# Raw records
────────────────────────────────────────

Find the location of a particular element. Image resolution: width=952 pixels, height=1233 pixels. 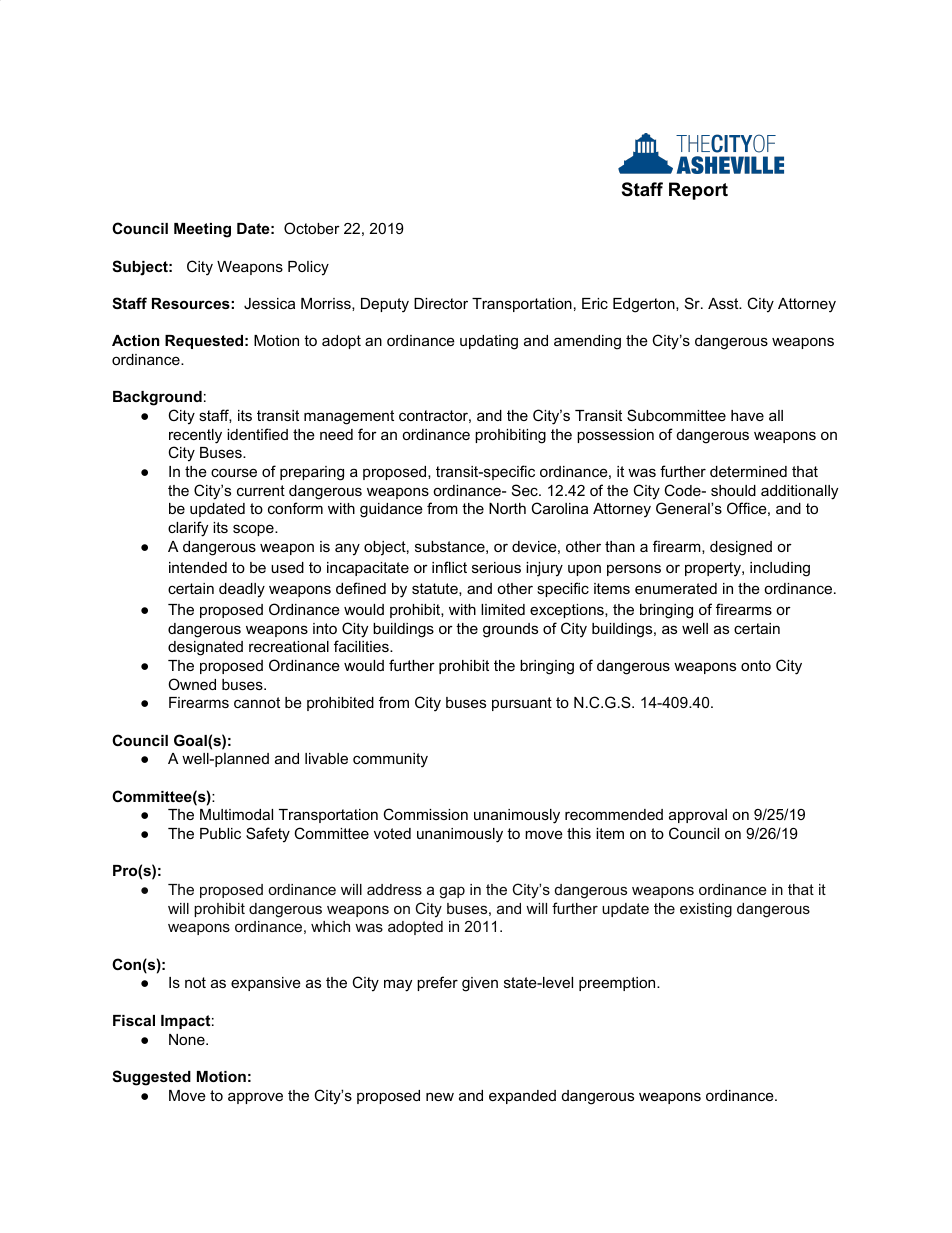

Report is located at coordinates (698, 191).
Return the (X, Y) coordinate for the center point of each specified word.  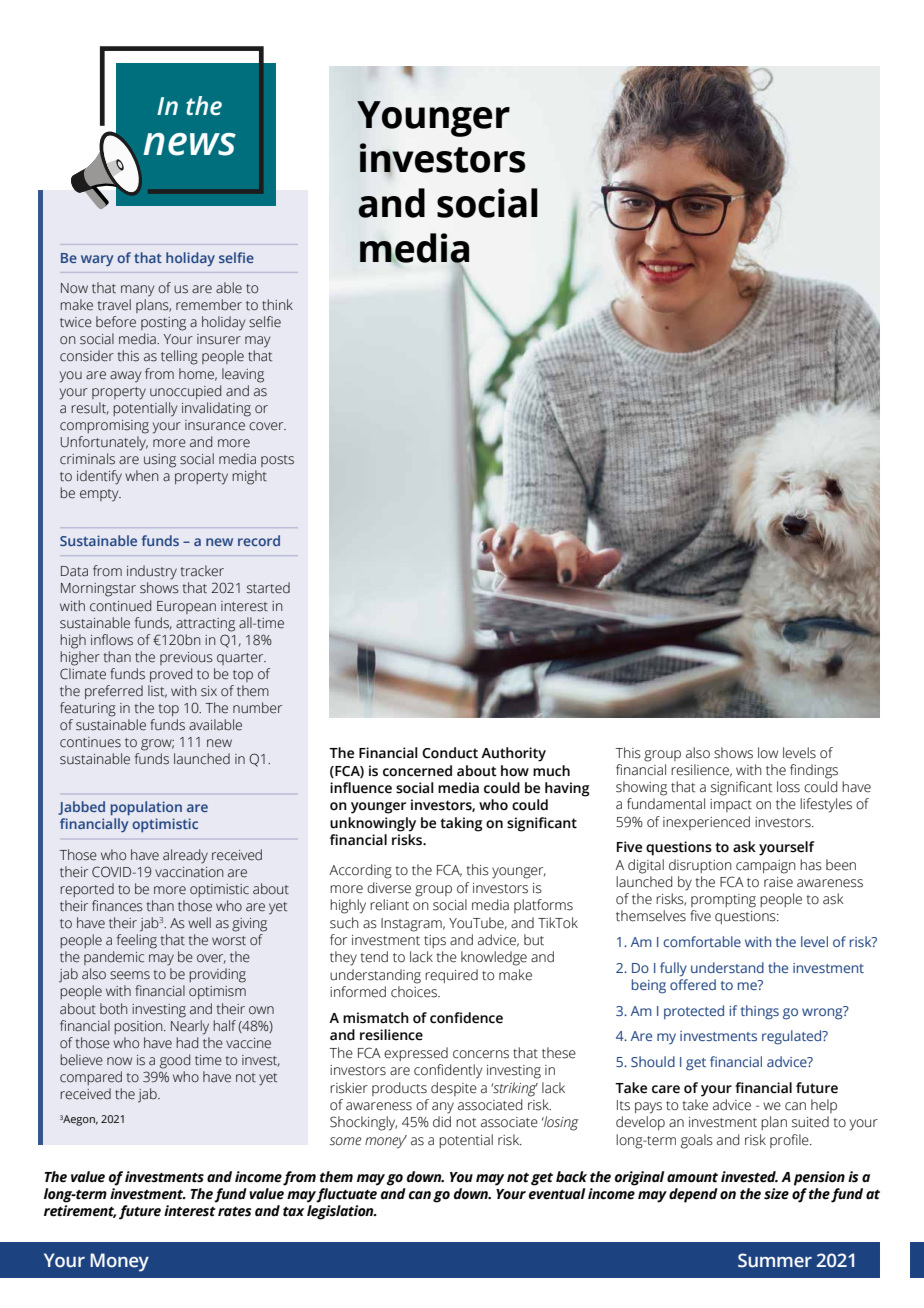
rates (234, 1212)
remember (209, 305)
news (189, 144)
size (776, 1194)
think (277, 305)
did (442, 1122)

────────────────────────────────────────

# What you have to do
Give back the whole listing above word for word, but leave the pictures out.

# Problem solution
Find the location of a particular element. Image resolution: width=952 pixels, height=1233 pixels. 

Report is located at coordinates (698, 191).
Return the (X, Y) coordinate for the center point of each specified word.  
rates (234, 1212)
remember (209, 305)
news (189, 144)
size (776, 1194)
think (277, 305)
did (442, 1122)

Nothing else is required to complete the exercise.